DUVALL: We’re really not stupid

By Eric DuVall
E-mail Eric

The Tonawanda News

Since when do “working-class” people have to sound like idiots? Thanks to Alaska Gov. Sarah Palin’s incessant aww-shucks routine, all those elitists from New England and California must think we have no understanding of English.

I winced constantly during last week’s vice presidential debate every time Palin threw out her hokey hockey mom wink at the camera. And her June Cleaver impression needs work. It’s a good thing there isn’t a second vice presidential debate — she might well have baked cookies for the audience.

Why do politicians insist on pandering to people they so obviously don’t understand? Just because we work at restaurant lunch counters and on factory assembly lines doesn’t mean we don’t read newspapers and have informed opinions on the issues of our day. We can handle adult discourse. We understand what it means when you talk about complicated issues facing our country and the world.
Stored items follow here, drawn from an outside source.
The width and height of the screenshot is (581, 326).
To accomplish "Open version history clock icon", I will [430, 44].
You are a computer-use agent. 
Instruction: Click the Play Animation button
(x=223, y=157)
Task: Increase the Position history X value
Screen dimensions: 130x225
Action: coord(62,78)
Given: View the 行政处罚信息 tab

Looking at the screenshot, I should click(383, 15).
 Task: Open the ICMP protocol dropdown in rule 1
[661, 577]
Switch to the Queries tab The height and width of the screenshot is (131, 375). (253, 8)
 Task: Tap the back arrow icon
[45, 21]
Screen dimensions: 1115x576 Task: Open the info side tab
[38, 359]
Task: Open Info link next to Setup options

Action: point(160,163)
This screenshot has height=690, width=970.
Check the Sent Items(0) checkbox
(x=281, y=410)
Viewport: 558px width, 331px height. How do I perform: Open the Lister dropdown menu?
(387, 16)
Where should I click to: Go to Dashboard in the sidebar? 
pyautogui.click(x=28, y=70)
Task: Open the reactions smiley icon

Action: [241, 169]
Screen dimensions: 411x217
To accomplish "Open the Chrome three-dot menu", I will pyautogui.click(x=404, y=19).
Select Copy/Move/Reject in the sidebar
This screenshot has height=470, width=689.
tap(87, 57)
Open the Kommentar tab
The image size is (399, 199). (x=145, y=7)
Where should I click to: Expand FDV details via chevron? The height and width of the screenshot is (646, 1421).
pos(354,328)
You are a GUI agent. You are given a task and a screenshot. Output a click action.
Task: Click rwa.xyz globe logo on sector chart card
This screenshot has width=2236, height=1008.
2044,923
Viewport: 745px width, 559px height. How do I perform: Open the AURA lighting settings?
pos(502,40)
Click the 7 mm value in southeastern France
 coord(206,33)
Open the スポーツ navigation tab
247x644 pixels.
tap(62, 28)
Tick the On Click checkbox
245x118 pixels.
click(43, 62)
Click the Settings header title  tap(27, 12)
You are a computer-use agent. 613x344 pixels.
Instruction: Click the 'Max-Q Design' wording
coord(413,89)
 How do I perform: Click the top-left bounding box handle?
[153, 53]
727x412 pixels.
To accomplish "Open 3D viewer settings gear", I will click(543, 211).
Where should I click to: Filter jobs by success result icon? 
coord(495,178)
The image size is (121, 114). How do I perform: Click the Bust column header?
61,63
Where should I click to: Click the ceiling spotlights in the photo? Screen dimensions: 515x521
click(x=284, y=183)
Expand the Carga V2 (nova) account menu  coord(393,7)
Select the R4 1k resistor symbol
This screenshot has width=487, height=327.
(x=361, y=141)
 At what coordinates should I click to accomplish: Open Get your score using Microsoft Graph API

We don’t need color-coded flow charts to understand the economy is in the dumper. No condescending language necessary for us to get that there are evil terrorists in the world who seek to do us harm.

Every blue-collar man and woman wants to see someone as president who understands their problems. We don’t necessarily have to have someone who’s doing a slap-stick routine (and a poor one) to impress us. Really, do they think we’re deciding who our favorite of the Three Stooges is?

“But Gee Whiz, Governor Palin, how are we gunna get outta dis mess with all the numbers always goin down on the Wall Street?”

Would she like it if members of the media always patronized her by asking questions like that?

Of course our would-be moose-dresser-in-chief is going to keep up this routine. “The gloves are off and the heels are on,” she’s become fond of saying.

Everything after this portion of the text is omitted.